§ Exercise prompt:
There is material below. Print exactly the lines starting at the line with "Click the address" and ending at the line with "You are a computer-use agent. Screen", ends included, and no others.

§ Given entries:
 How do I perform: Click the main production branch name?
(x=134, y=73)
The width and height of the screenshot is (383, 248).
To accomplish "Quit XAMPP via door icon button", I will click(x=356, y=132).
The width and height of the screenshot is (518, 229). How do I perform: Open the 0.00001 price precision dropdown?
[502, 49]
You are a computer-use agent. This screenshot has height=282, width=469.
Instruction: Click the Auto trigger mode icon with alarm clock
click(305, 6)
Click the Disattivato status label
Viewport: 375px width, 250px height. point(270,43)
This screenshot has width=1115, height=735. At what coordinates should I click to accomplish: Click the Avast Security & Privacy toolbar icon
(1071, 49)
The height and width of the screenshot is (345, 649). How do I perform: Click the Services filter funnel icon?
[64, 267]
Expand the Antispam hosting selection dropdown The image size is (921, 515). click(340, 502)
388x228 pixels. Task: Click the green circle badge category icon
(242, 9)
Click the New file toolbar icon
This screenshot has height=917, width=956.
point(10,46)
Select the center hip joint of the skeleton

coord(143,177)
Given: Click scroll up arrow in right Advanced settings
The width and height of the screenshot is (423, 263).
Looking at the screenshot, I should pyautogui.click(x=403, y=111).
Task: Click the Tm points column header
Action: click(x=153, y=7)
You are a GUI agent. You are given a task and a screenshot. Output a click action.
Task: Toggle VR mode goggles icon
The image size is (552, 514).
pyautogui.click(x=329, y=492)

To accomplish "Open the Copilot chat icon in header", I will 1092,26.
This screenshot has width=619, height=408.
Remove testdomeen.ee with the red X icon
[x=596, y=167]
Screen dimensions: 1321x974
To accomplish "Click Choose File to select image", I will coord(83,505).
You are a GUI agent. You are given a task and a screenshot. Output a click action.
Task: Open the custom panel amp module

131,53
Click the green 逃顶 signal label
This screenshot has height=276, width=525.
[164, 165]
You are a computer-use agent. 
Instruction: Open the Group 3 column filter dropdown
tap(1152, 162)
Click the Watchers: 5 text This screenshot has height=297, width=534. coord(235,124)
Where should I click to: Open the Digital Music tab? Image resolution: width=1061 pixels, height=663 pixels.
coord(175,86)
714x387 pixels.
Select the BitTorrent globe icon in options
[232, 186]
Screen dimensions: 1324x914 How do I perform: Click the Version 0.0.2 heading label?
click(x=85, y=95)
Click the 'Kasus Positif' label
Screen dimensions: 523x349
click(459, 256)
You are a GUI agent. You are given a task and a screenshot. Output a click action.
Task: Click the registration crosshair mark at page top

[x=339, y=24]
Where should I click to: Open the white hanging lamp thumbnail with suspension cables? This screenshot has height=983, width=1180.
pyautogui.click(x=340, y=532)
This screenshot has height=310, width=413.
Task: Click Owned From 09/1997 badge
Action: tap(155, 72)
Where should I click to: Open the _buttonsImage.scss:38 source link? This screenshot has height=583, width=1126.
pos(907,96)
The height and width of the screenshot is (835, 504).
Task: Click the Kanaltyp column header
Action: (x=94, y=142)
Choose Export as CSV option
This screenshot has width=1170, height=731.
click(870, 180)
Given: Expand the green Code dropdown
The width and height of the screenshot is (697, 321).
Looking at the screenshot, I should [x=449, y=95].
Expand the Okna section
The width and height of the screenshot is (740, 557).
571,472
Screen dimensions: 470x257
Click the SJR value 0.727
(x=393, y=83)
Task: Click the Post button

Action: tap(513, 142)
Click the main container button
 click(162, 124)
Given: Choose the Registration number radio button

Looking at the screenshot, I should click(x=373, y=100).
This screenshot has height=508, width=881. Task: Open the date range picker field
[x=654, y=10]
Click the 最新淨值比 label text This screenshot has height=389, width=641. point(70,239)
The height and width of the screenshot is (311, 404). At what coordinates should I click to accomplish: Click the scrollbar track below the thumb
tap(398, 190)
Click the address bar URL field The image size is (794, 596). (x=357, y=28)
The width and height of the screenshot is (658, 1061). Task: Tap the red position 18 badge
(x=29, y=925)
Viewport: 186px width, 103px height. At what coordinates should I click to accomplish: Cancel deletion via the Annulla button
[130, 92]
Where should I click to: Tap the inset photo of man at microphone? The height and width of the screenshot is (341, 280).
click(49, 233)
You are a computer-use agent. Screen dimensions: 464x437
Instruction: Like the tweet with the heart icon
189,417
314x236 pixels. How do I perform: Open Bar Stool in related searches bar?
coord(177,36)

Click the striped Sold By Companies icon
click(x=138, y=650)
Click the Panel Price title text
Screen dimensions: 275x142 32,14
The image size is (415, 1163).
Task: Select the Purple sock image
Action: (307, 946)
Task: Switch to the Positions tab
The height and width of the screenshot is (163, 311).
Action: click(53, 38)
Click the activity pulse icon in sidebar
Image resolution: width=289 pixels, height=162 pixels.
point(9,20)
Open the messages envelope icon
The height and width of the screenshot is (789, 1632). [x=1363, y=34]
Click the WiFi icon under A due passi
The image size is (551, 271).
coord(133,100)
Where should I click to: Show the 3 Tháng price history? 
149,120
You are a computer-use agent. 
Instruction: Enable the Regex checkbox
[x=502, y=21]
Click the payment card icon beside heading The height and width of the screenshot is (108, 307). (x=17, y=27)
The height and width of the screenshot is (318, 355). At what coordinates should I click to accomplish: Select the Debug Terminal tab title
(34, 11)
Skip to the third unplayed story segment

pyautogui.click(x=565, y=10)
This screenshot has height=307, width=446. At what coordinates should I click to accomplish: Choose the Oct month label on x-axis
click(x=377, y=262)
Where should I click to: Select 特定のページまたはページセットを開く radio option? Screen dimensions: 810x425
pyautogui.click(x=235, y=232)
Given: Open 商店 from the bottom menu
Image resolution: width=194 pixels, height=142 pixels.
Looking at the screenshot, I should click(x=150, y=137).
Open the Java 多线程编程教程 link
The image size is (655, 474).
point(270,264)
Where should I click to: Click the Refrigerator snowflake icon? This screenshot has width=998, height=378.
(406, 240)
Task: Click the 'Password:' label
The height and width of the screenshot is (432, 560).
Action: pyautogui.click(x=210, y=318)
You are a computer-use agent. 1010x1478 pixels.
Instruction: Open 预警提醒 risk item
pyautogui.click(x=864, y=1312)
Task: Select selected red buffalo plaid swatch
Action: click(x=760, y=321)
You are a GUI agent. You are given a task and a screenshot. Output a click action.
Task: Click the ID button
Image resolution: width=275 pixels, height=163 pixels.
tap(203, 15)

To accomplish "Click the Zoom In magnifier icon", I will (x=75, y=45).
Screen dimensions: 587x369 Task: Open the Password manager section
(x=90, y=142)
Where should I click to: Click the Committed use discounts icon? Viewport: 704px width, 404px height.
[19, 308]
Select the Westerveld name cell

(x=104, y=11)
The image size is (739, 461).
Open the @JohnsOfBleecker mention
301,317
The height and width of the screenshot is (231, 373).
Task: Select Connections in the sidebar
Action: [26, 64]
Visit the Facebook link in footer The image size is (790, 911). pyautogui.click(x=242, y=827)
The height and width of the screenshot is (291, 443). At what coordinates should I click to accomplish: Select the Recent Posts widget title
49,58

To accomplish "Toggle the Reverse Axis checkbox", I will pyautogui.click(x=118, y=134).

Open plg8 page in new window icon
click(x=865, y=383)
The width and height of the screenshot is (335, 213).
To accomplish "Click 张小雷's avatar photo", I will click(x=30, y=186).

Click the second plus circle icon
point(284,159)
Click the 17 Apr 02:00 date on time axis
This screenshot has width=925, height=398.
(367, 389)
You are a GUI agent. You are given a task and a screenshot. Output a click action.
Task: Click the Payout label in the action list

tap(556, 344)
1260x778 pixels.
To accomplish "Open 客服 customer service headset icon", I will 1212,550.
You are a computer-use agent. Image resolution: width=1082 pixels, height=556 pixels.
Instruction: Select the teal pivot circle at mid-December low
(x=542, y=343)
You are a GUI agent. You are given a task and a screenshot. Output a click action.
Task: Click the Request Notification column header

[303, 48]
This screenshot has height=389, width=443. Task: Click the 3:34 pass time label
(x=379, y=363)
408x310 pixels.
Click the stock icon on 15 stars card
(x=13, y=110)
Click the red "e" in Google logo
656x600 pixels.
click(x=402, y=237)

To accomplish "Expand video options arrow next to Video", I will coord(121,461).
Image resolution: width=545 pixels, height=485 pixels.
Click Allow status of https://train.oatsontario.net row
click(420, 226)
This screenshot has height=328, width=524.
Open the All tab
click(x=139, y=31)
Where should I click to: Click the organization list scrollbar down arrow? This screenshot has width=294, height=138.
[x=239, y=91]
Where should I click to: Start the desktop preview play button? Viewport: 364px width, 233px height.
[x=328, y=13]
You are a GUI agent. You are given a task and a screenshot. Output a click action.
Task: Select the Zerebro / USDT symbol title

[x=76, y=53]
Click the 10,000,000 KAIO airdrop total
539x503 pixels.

§ Response below:
Click the address bar URL field The image size is (794, 596). (x=357, y=28)
The width and height of the screenshot is (658, 1061). Task: Tap the red position 18 badge
(x=29, y=925)
Viewport: 186px width, 103px height. At what coordinates should I click to accomplish: Cancel deletion via the Annulla button
[130, 92]
Where should I click to: Tap the inset photo of man at microphone? The height and width of the screenshot is (341, 280).
click(49, 233)
You are a computer-use agent. Screen dimensions: 464x437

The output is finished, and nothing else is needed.